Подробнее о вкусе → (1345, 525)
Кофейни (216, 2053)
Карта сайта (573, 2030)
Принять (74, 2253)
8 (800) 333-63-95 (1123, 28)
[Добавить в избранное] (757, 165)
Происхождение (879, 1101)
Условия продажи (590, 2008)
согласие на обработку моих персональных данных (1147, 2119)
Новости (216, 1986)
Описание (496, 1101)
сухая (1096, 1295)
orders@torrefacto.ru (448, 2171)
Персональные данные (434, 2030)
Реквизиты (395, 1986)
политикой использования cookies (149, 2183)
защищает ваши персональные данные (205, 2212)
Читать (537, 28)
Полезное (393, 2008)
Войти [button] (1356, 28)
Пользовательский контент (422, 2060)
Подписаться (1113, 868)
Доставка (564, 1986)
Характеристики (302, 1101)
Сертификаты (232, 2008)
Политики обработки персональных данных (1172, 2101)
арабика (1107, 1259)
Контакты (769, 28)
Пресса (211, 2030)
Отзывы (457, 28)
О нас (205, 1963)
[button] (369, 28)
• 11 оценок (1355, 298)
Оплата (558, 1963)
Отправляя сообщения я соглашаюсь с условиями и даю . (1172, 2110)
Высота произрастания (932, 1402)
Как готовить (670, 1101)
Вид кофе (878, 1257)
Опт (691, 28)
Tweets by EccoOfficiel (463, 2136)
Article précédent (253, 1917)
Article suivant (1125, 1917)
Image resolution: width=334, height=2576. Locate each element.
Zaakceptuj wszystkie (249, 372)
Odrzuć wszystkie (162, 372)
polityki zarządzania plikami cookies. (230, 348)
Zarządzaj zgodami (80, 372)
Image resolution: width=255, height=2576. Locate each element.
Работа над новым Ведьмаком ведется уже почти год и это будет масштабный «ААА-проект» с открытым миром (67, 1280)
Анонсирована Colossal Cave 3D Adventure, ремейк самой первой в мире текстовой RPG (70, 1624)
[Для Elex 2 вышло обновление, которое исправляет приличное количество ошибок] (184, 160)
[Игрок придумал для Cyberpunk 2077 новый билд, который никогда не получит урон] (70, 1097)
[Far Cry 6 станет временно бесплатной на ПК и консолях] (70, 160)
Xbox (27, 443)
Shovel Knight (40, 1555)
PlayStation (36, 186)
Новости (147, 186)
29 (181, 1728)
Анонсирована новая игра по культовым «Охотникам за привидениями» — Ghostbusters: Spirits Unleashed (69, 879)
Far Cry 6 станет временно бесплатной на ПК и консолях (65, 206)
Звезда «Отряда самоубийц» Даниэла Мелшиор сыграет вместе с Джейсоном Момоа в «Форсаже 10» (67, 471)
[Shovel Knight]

THE PROBLEM
Exactly as written above, please repeat the entries.

PROBLEM SOLUTION
Подробнее о вкусе → (1345, 525)
Кофейни (216, 2053)
Карта сайта (573, 2030)
Принять (74, 2253)
8 (800) 333-63-95 (1123, 28)
[Добавить в избранное] (757, 165)
Происхождение (879, 1101)
Условия продажи (590, 2008)
согласие на обработку моих персональных данных (1147, 2119)
Новости (216, 1986)
Описание (496, 1101)
сухая (1096, 1295)
orders@torrefacto.ru (448, 2171)
Персональные данные (434, 2030)
Реквизиты (395, 1986)
политикой использования cookies (149, 2183)
защищает ваши персональные данные (205, 2212)
Читать (537, 28)
Полезное (393, 2008)
Войти [button] (1356, 28)
Пользовательский контент (422, 2060)
Подписаться (1113, 868)
Доставка (564, 1986)
Характеристики (302, 1101)
Сертификаты (232, 2008)
Политики обработки персональных данных (1172, 2101)
арабика (1107, 1259)
Контакты (769, 28)
Пресса (211, 2030)
Отзывы (457, 28)
О нас (205, 1963)
[button] (369, 28)
• 11 оценок (1355, 298)
Оплата (558, 1963)
Отправляя сообщения я соглашаюсь с условиями и даю . (1172, 2110)
Высота произрастания (932, 1402)
Как готовить (670, 1101)
Вид кофе (878, 1257)
Опт (691, 28)
Tweets by EccoOfficiel (463, 2136)
Article précédent (253, 1917)
Article suivant (1125, 1917)
Image resolution: width=334, height=2576. Locate each element.
Zaakceptuj wszystkie (249, 372)
Odrzuć wszystkie (162, 372)
polityki zarządzania plikami cookies. (230, 348)
Zarządzaj zgodami (80, 372)
Image resolution: width=255, height=2576. Locate each element.
Работа над новым Ведьмаком ведется уже почти год и это будет масштабный «ААА-проект» с открытым миром (67, 1280)
Анонсирована Colossal Cave 3D Adventure, ремейк самой первой в мире текстовой RPG (70, 1624)
[Для Elex 2 вышло обновление, которое исправляет приличное количество ошибок] (184, 160)
[Игрок придумал для Cyberpunk 2077 новый билд, который никогда не получит урон] (70, 1097)
[Far Cry 6 станет временно бесплатной на ПК и консолях] (70, 160)
Xbox (27, 443)
Shovel Knight (40, 1555)
PlayStation (36, 186)
Новости (147, 186)
29 (181, 1728)
Анонсирована новая игра по культовым «Охотникам за привидениями» — Ghostbusters: Spirits Unleashed (69, 879)
Far Cry 6 станет временно бесплатной на ПК и консолях (65, 206)
Звезда «Отряда самоубийц» Даниэла Мелшиор сыграет вместе с Джейсоном Момоа в «Форсаже 10» (67, 471)
[Shovel Knight]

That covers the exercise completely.